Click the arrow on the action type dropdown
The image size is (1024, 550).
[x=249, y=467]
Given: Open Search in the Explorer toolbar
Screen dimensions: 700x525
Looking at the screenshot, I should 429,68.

......

== Stated exercise ==
Gather every line from the entries above that contains the word "dropdown".

== Solution ==
Click the arrow on the action type dropdown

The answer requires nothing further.